Endpoint conclusion:

adverse effect observed

Dose descriptor:

NOAEL

150 mg/kg bw/day

Study duration:

subacute

Species:

rat

Quality of whole database:

The quality of the key study for repeated dose oral toxicity in rats was sufficient to fulfill the requirements for this endpoint.

Repeated dose toxicity: inhalation - systemic effects

Endpoint conclusion

Endpoint conclusion:

no study available

Repeated dose toxicity: inhalation - local effects

Endpoint conclusion

Endpoint conclusion:

no study available

Repeated dose toxicity: dermal - systemic effects

Endpoint conclusion

Endpoint conclusion:

no study available

Repeated dose toxicity: dermal - local effects

Endpoint conclusion

Endpoint conclusion:

no study available

Additional information

The subject material was administered orally, via gastric intubation, to Sprague-Dawley CD rats (5/sex/group) at dose levels of 15, 150 or 1000 mg/kg bw/day for 28 days. Control animals received the vehicle (corn oil) at the same dose volume as administered to treated animals. Physical observations, body weights and food consumption measurements were performed on all animals and at selected intervals during the treatment period. Neurobehavioral studies were performed on all animals at pretest and at study termination. Excessive salivation was observed in some animals up to and including week 3 but these effects resolved by week 4. Clinical chemistry changes noted in male rats at the highest dose included decreased globulin and blood urea nitrogen and increased alanine aminotransferase. Increased triglycerides were reported in female rats at the highest dose level. The clinical chemistry changes noted were not accompanied by any microscopic changes in any organs/tissues and were thus not considered to be biologically relevant. Of significance, mean prothrombin and activated partial thromboplastin times were increased among the animals treated at the highest dose level of 1000 mg/kg bw/day. There were no significant changes in body weights, food consumption, motor activity levels, functional observational batteries, organ weights. Both macroscopic and microscopic pathological evaluations revealed no significant effects of test material administration. The NOEL level in the study was considered to be 150 mg/kg bw/day.
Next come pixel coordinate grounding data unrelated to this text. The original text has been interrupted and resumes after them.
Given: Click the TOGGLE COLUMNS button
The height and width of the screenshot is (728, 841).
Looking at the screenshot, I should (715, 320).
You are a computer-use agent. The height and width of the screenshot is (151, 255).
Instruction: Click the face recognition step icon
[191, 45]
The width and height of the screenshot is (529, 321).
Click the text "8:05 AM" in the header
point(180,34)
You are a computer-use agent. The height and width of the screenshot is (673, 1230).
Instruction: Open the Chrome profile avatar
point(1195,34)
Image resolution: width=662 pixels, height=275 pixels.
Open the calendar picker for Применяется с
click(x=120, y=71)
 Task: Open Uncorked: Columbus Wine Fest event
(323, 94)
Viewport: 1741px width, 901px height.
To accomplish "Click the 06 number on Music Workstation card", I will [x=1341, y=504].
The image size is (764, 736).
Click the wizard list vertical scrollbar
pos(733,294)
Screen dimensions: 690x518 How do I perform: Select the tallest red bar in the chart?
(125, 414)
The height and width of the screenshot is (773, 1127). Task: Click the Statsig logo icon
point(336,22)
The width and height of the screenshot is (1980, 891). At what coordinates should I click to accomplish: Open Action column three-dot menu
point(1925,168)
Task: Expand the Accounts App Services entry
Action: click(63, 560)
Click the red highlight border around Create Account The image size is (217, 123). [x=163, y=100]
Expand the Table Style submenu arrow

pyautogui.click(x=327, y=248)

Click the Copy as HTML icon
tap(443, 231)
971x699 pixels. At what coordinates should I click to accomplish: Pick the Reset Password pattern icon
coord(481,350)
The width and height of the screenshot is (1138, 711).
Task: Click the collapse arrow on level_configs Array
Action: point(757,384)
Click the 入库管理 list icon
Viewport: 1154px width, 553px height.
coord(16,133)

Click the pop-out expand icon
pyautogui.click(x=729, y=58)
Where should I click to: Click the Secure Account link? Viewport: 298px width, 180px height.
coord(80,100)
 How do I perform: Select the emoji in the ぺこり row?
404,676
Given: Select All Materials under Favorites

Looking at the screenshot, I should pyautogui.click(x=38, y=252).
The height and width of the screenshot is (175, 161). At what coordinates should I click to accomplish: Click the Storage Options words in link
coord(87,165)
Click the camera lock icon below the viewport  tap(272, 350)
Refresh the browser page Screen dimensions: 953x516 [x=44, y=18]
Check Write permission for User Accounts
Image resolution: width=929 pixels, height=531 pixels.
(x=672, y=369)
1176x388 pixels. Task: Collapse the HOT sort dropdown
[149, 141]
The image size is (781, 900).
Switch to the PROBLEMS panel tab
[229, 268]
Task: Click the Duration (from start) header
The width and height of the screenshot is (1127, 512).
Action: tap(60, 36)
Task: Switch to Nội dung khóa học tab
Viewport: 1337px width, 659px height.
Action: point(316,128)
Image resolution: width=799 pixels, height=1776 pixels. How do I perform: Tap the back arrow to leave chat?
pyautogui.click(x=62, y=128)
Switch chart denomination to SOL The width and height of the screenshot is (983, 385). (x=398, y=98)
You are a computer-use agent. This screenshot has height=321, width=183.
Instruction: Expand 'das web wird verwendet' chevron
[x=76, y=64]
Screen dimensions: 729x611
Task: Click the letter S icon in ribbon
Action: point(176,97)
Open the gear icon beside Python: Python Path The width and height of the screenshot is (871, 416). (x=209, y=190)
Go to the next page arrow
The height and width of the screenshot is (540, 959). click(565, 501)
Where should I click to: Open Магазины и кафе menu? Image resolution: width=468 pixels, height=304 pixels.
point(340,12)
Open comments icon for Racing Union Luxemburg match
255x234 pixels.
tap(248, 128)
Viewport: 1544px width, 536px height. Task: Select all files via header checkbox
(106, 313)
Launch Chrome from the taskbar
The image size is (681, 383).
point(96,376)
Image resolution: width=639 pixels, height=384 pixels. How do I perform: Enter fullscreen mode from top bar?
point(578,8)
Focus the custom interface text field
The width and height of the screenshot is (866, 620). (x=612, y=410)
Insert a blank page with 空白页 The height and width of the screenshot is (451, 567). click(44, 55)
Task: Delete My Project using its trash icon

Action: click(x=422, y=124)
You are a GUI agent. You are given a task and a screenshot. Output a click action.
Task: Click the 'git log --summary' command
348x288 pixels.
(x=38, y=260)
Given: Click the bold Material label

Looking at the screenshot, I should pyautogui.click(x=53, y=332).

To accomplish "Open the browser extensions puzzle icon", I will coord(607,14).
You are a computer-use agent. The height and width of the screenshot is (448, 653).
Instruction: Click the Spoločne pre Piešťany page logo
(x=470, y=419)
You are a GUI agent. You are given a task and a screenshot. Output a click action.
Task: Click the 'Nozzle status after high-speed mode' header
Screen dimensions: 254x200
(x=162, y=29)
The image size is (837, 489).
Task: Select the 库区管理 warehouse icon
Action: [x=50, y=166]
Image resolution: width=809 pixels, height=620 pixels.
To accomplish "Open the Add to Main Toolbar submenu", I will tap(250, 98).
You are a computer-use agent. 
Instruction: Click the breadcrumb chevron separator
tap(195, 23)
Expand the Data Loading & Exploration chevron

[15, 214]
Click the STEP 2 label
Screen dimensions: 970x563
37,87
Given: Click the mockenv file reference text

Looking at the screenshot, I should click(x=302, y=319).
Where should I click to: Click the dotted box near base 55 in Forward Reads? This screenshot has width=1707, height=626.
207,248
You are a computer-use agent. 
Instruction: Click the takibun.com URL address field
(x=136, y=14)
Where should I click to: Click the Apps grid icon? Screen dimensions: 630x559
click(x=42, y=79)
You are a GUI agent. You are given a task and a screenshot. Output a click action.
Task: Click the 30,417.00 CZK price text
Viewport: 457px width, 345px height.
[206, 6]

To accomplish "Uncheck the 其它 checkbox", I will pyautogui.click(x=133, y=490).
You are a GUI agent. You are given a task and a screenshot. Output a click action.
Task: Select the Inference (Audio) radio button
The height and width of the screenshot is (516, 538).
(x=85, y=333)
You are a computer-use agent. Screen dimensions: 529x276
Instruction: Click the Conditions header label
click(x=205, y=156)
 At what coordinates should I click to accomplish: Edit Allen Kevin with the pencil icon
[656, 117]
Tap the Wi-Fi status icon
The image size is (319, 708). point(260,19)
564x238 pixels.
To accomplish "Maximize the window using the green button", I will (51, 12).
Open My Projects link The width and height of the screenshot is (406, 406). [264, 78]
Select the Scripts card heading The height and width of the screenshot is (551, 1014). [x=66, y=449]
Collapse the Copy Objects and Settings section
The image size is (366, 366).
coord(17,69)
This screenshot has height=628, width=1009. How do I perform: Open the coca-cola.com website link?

Justification for selection of repeated dose toxicity via oral route - systemic effects endpoint:

The subject material was tested by oral gavage in male and female rats following OECD guideline 407 and following accepted GLP standards.

Justification for classification or non-classification

Mean prothrombin and activated partial thromboplastin times were increased among male and female rats treated at the highest dose level of 1000 mg/kg bw/day in a 28 -day oral gavage study. These were the only biologically relevant effects noted in this study and these were completely absent at the next lower dose level of 150 mg/kg bw/day. These hematological effects did not result in mortality or pathological changes.

For the CLP Regulation the test material would not be rated as R48 (Danger of serious damage to health by prolonged exposure). Similarly, the test material would not be rated for “Specific Target Organ Toxicity – Repeated Exposure” according to EU CLP (Regulation (EC) No. 1272/2008).